### Reading text
****************

2020 STEM Teaching Award Winner: Librarian/makerspace creator Rebecca Hartline

Until recently, library time at Belpre Elementary School wasn’t a hit with students. Reading, or being read to, and working on keyboard skills didn’t inspire great interest. Some students even tried to avoid this “special.” So Rebecca “Becci” Hartline, library media specialist at this southeastern Ohio school, rethought the whole approach.

After doing research, and with the input of fellow educators and community members, she created a makerspace inside the library, offering a variety of STEM-based learning opportunities that actively involved and challenged students. “The makerspace has changed the students’ attitudes,” Hartline said. Her outstanding efforts to improve educational opportunities at the Washington County school have earned Hartline the Ohio STEM Learning Network’s Excellence in STEM Teaching Award.

How did she transform the library, and what non-traditional activities does it offer? Read on for all the details:

Q: Tell us about your school.

****************

### Work instruction 1
Using the award article, decide whether each statement agrees with it. Answer yes or no and quote the deciding words.
(a) Before the change, library time at Belpre Elementary School was popular with students.
(b) Hartline built the makerspace with input from fellow educators and community members.
(c) The Ohio Department of Education gave Hartline the award.
### Work instruction 2
Translate this sentence from the award article into Spanish: "Reading, or being read to, and working on keyboard skills didn’t inspire great interest."
### Work instruction 3
Pick up the article about Hartline's STEM teaching award right after its last line and continue it.

****************

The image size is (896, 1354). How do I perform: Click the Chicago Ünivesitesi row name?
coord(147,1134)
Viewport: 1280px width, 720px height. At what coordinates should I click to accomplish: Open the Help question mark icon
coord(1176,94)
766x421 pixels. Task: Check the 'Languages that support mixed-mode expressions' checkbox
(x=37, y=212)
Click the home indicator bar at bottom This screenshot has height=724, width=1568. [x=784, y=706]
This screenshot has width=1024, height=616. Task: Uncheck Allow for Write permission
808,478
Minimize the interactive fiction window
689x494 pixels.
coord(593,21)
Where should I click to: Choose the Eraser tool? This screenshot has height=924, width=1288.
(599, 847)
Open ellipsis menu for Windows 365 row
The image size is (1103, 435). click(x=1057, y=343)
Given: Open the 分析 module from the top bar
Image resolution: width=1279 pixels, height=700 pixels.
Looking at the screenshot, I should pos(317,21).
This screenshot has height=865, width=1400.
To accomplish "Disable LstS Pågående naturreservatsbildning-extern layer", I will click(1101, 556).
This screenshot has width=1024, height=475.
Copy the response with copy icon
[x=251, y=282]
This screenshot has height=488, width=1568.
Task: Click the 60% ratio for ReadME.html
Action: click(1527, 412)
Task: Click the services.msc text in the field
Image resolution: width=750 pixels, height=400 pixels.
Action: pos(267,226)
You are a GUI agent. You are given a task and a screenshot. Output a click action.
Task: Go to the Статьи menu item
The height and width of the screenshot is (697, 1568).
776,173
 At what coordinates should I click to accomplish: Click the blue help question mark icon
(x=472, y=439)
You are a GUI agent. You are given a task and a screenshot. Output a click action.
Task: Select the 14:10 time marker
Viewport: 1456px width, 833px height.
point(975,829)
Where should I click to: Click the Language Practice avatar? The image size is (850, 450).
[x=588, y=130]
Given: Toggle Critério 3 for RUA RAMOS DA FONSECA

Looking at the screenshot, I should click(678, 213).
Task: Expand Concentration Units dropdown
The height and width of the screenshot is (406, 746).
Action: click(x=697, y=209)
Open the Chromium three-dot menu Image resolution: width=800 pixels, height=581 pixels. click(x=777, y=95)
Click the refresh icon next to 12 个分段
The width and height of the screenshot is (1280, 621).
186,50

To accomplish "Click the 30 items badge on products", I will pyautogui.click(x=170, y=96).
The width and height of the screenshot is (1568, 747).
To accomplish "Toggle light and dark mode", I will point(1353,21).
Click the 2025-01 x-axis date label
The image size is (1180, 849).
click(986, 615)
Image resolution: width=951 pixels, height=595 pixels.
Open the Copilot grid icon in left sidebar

****************

### Answer area 1
(a) No: "library time at Belpre Elementary School wasn’t a hit with students."
(b) Yes: "with the input of fellow educators and community members, she created a makerspace inside the library"
(c) No: "earned Hartline the Ohio STEM Learning Network’s Excellence in STEM Teaching Award."

### Answer area 2
Leer, o que les leyeran, y practicar el uso del teclado no despertaba gran interés.

### Answer area 3
A: Belpre Elementary School is a K-6 building. There are about 65 to 85 students per grade level. Grades 4-6 are departmentalized, grade 3 is partially departmentalized, and grades K-2 are self-contained. Students have a different “special” each day with a rotation schedule for Fridays.

Belpre City Schools has been working on a “Portrait of a Graduate” initiative in which groups of teachers along with community members have developed a set of competencies they think are essential for our graduates to master to be successful. Within that initiative is the project-based learning model. I am a member of that effort. The makerspace foundation of “create, construct, collaborate and communicate” are essential skills our students must develop to meet these goals.

Q: What inspired you to revamp the school library into a makerspace? How did you do this, and who assisted? How was the makerspace funded?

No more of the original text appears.